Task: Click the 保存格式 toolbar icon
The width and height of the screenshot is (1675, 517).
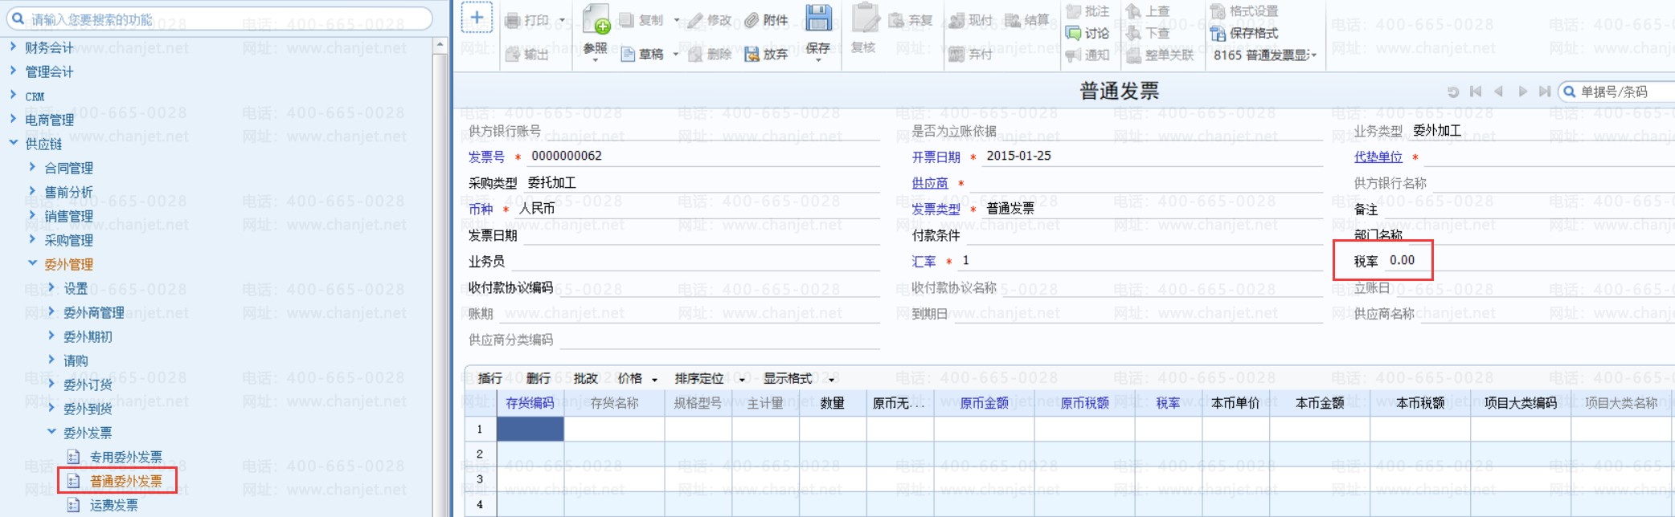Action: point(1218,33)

==

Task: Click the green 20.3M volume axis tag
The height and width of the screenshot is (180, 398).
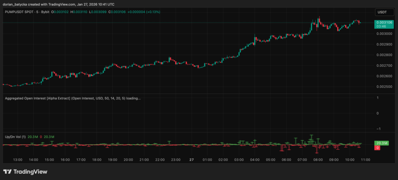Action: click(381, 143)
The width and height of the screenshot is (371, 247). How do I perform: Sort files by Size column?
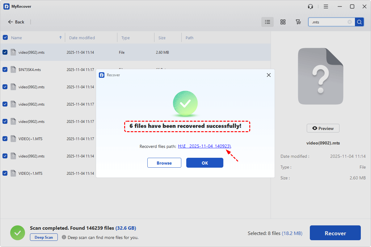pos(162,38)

...

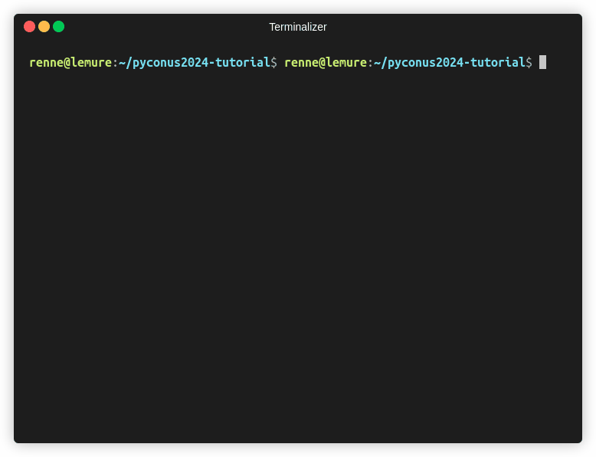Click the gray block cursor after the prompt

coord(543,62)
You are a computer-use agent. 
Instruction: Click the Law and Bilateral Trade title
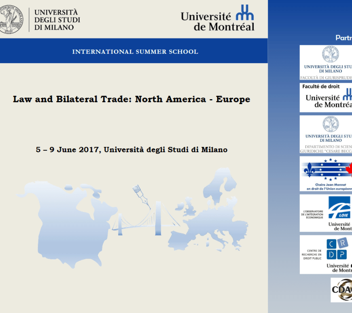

▶ What to produce
Which of the lines above hold the word "Task"? Copy each one.

▶ Written solution
Task: Click the 保存格式 toolbar icon
Task: Click the green 20.3M volume axis tag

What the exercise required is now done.